Collected data entries
____

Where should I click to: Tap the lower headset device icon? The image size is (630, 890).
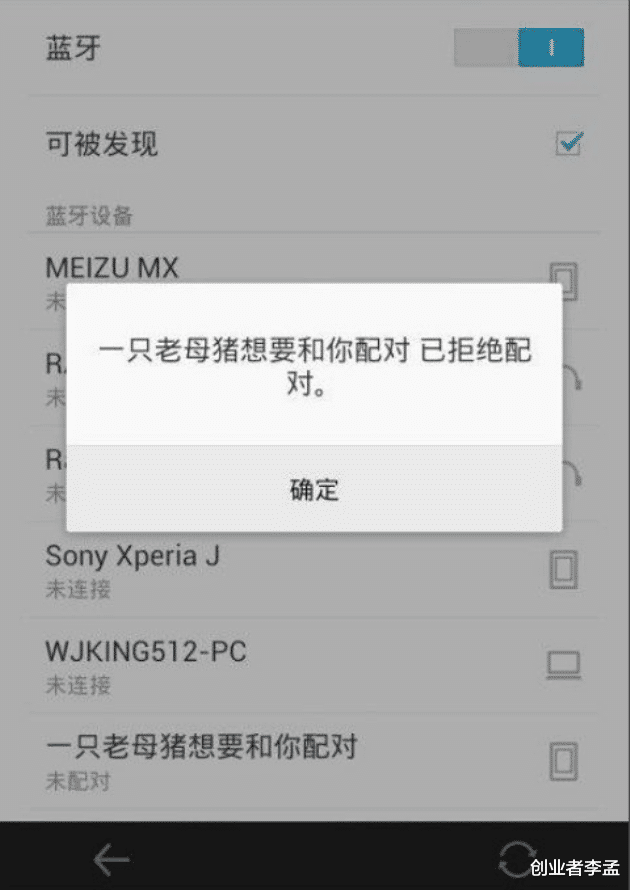[572, 473]
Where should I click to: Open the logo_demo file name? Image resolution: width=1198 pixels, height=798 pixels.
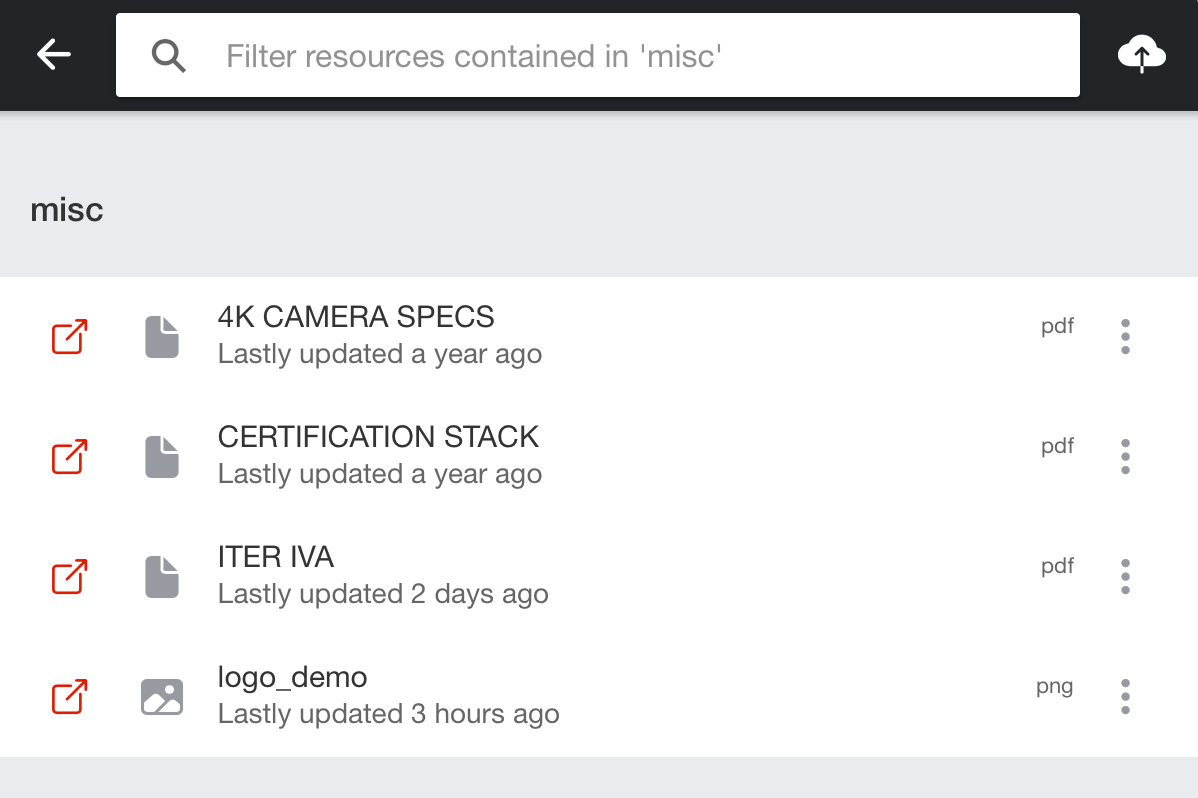(x=293, y=678)
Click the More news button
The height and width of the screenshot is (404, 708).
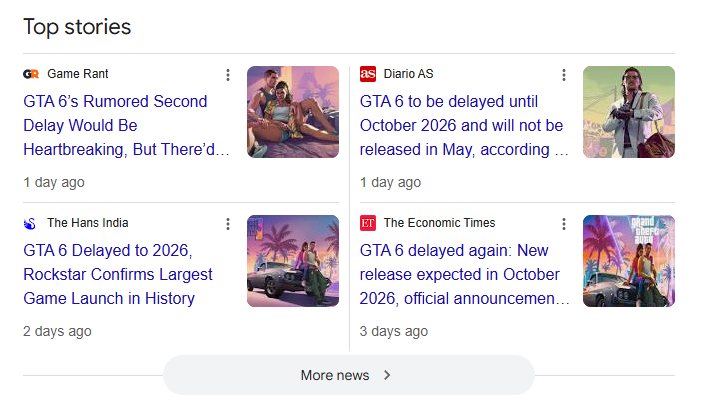pos(348,375)
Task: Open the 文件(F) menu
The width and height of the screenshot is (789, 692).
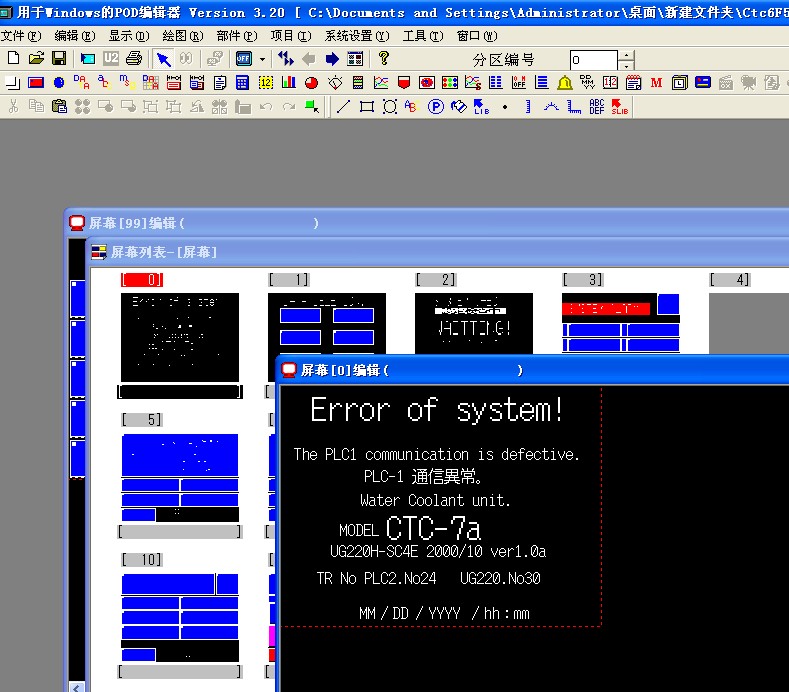Action: point(21,36)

____

Each line above is to be copied verbatim. Drop any image from the copy.

Expected answer:
Where should I click to: Tap the lower headset device icon? The image size is (630, 890).
[572, 473]
Where should I click to: Open the logo_demo file name? Image resolution: width=1198 pixels, height=798 pixels.
(x=293, y=678)
Click the More news button
The height and width of the screenshot is (404, 708).
pos(348,375)
Task: Open the 文件(F) menu
The width and height of the screenshot is (789, 692).
Action: point(21,36)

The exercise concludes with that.